Tairêse, ou Thérèse ? Pour Grégoire Delacourt, ce prénom peut être à la fois d’une grande vulgarité ou aérien selon la façon de le prononcer, le contexte ou l’humeur. Il s’envole vers le céleste ou s’enfonce dans la fange et la vulgarité. C’est tout le mystère des prénoms. Pour l’auteur de « La première chose que l’on garde », les prénoms confèrent aux héros leur terreau, leur consistance, leur histoire, leur référence. Il attache aussi de l’importance aux connotations : Jeannine est ambiguë car il est composé de « jeanne », qui dit l’autorité, l’élégance surannée et de « inne » qui la ramène à une dimension populaire de « petite » jeanne. Les prénoms renseignent donc sur les personnages et pré-décrivent l’échelle et le décor dans lequel ils vont évoluer.

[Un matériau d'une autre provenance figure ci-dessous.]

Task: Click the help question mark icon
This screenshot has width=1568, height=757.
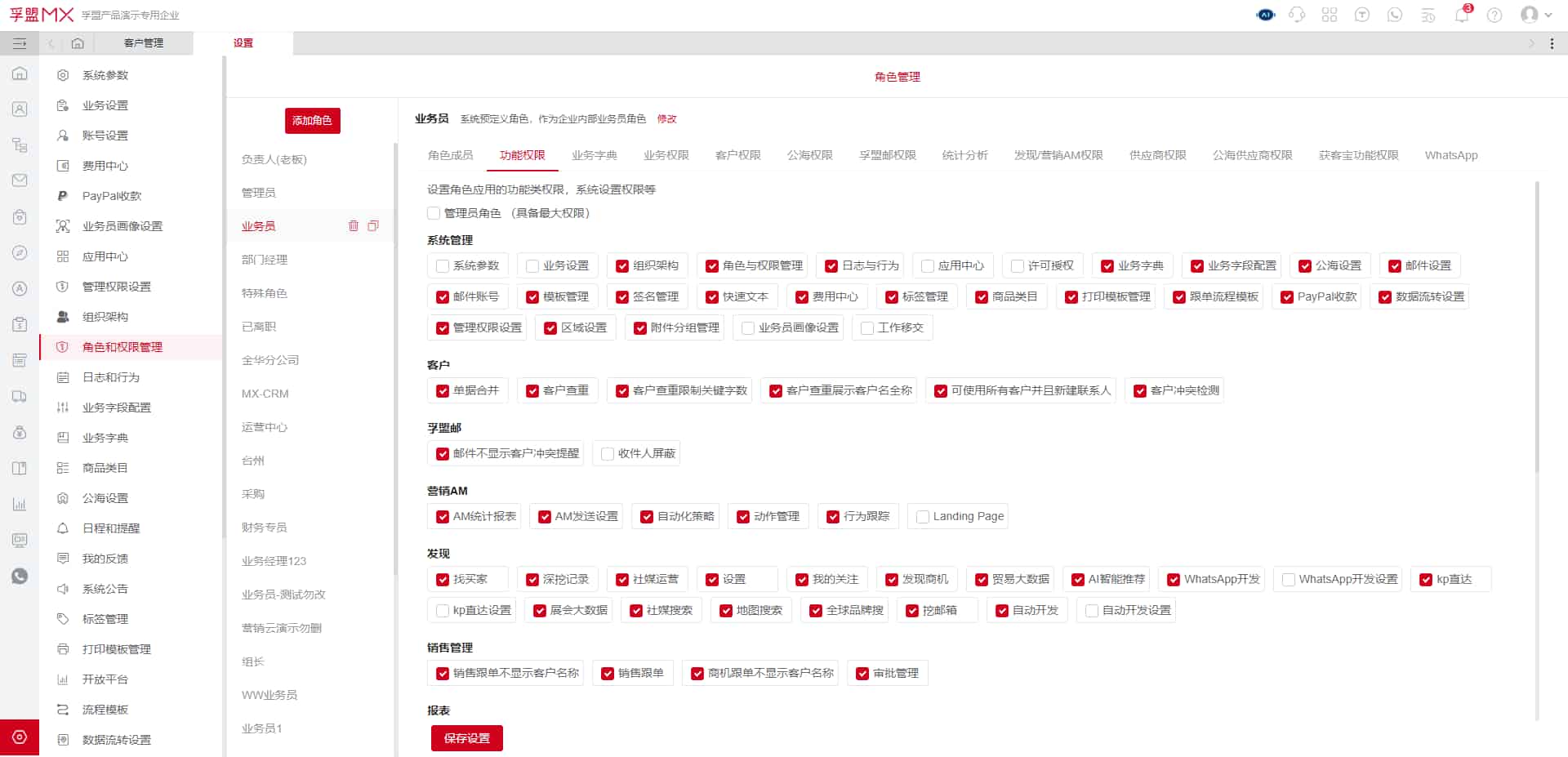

Alors les prénoms ou les noms sont-ils une photo des personnages en littérature ? Ont-ils un sens propre et un sens figuré essentiel  à la construction des récits et a fortiori à leur perception. Quoiqu’il en soit, il faut y voir des références volontaires ou inconscientes des écrivains.

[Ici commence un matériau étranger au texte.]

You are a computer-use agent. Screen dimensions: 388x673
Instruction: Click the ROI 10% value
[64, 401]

Ou peut-être même un déterminisme fatal : « Gabriel » ne peut que s’imposer (car c’est la force de Dieu) et « Bienvenue », le personnage principal de la dernière BD de Marguerite Abouet, (Gallimard) est évidemment une enfant désirée, protégée, et aimée.

On construit un personnage, on lui donne un nom (et/ou prénom) qui lui va bien. Ou on choisit un prénom, et on construit le personnage dans un processus fantasmatique autour de ces quelques syllabes auxquelles on s'efforce de donner un sens. D'une manière ou d'une autre, on tranche toujours en faveur d'une adéquation entre la personnalité des protagonistes et leur état civil. A partir d'un moment il n'y a plus de retour en arrière possible. Au bout de dix pages, Timothée ne peut rester que Timothée, parce qu'il se comporte comme on imagine que les Timothée se comportent, parce qu'il a le physique qui colle au prénom... Ou alors, après dix pages à écrire du "il" faute de mieux, on découvre que Timothée serait parfait. Les prénoms et noms ne sont jamais des hasards. Alors oui, ils sont la photo d'identité et même la seule possible, toujours lourds de sens et d'implications. Quant à savoir s'il vaut mieux s'en rendre compte ou laisser ensuite les choses se faire "toutes seules", la question va être de savoir si on ne risque pas d'artificialiser le personnage en voulant coller au plus près de ce qu'on pense que doit impliquer un prénom. A voir...
Publié le 18 Août 2013
Très bonne question... La création du nom des personnages est un mystère. Emma Bovary, ça sonne si bien, comme nom de bourgeoise amoureuse, et que dire du père Goriot? On disait de Balzac qu'il faisait concurrence à l'état civil. Dans mon roman "Arkhalià", j'ai voulu créer une ville totalement imaginaire et les noms ont du être forgés de toute pièce, à partir de sonorités capables de parler au lecteur: Genevrius, Krack Bachir, Ser Sekedine, et bien d'autres... Bienvenue à Arkhalià! Dans "MaMa" une nouvelle de science-fiction, j'ai voulu créer des noms du futur, comme Soror Abigaëlle, ou le Professeur Web. Et dans "Qui veut tuer Fred Forest?", j'ai détourné, avec son accord, le nom d'un véritable artiste contemporain... Pierre de La Coste, alias Mélusine, sur Internet, le terrain de jeu de tous les avatars.